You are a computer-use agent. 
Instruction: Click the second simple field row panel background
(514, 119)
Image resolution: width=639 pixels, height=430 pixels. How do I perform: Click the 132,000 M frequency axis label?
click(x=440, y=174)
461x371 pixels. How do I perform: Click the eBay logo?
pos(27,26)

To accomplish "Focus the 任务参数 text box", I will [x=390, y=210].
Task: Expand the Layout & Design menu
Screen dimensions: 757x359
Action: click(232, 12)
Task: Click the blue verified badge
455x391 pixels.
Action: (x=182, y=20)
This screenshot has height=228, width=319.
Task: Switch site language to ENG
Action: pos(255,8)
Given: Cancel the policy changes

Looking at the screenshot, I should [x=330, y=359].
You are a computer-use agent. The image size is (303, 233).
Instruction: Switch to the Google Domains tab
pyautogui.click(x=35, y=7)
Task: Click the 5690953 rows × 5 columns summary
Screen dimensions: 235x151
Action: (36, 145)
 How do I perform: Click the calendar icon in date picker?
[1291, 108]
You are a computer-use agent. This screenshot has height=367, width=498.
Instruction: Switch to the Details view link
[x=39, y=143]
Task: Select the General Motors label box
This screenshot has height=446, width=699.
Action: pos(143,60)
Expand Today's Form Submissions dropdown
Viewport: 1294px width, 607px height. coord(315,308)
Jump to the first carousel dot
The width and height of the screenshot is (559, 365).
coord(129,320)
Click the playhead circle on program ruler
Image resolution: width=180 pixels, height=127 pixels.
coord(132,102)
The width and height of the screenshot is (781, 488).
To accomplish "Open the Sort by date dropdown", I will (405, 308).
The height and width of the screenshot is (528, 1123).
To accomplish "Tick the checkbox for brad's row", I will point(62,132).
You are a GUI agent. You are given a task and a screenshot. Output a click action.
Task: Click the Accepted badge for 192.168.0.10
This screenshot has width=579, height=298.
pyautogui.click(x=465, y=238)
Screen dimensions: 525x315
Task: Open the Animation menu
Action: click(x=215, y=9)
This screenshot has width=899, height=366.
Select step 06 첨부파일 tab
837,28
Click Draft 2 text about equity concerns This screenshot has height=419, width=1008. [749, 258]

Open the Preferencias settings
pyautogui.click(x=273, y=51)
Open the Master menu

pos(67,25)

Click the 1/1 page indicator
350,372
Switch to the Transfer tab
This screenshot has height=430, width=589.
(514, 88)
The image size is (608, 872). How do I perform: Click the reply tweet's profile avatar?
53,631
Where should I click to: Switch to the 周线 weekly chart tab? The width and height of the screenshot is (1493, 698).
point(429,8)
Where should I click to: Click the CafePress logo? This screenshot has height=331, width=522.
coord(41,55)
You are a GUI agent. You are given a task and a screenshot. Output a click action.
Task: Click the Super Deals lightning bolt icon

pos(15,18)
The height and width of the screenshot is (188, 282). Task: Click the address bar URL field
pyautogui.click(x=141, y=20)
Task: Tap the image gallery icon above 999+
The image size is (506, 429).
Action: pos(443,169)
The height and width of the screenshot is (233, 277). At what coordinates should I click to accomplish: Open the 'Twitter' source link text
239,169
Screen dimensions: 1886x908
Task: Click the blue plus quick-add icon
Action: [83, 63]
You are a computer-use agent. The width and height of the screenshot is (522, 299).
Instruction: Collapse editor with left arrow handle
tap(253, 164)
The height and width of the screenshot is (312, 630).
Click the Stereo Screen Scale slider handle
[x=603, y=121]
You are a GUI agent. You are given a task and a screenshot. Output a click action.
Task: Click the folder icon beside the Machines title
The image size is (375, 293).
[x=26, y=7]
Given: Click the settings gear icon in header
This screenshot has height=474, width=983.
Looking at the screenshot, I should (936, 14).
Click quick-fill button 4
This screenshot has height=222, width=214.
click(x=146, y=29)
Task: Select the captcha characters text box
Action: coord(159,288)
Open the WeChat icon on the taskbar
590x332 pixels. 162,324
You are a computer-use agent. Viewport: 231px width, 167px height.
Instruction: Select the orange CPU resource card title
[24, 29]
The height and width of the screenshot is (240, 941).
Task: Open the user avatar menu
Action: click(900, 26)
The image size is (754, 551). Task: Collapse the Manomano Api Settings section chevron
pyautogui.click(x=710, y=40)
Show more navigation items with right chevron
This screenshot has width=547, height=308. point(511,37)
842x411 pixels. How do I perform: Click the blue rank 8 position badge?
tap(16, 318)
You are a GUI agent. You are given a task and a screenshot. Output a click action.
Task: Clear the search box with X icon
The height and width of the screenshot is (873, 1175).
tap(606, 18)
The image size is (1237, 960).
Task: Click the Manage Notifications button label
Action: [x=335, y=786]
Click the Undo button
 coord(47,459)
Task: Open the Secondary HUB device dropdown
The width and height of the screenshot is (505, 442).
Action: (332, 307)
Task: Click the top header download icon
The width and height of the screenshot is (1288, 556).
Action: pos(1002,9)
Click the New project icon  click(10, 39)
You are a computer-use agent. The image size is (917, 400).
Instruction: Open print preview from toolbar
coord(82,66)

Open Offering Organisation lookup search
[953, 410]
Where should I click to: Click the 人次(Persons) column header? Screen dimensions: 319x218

---------------

-- TRY IT --
In the data above, retype exactly and only the lines between the one holding "Click the 1/1 page indicator" and the one holding "You are a computer-use agent. Viewport: 231px", inclusive.

-- THE COMPLETED TASK --
Click the 1/1 page indicator
350,372
Switch to the Transfer tab
This screenshot has height=430, width=589.
(514, 88)
The image size is (608, 872). How do I perform: Click the reply tweet's profile avatar?
53,631
Where should I click to: Switch to the 周线 weekly chart tab? The width and height of the screenshot is (1493, 698).
point(429,8)
Where should I click to: Click the CafePress logo? This screenshot has height=331, width=522.
coord(41,55)
You are a GUI agent. You are given a task and a screenshot. Output a click action.
Task: Click the Super Deals lightning bolt icon

pos(15,18)
The height and width of the screenshot is (188, 282). Task: Click the address bar URL field
pyautogui.click(x=141, y=20)
Task: Tap the image gallery icon above 999+
The image size is (506, 429).
Action: pos(443,169)
The height and width of the screenshot is (233, 277). At what coordinates should I click to accomplish: Open the 'Twitter' source link text
239,169
Screen dimensions: 1886x908
Task: Click the blue plus quick-add icon
Action: [83, 63]
You are a computer-use agent. The width and height of the screenshot is (522, 299).
Instruction: Collapse editor with left arrow handle
tap(253, 164)
The height and width of the screenshot is (312, 630).
Click the Stereo Screen Scale slider handle
[x=603, y=121]
You are a GUI agent. You are given a task and a screenshot. Output a click action.
Task: Click the folder icon beside the Machines title
The image size is (375, 293).
[x=26, y=7]
Given: Click the settings gear icon in header
This screenshot has height=474, width=983.
Looking at the screenshot, I should (936, 14).
Click quick-fill button 4
This screenshot has height=222, width=214.
click(x=146, y=29)
Task: Select the captcha characters text box
Action: coord(159,288)
Open the WeChat icon on the taskbar
590x332 pixels. 162,324
You are a computer-use agent. Viewport: 231px width, 167px height.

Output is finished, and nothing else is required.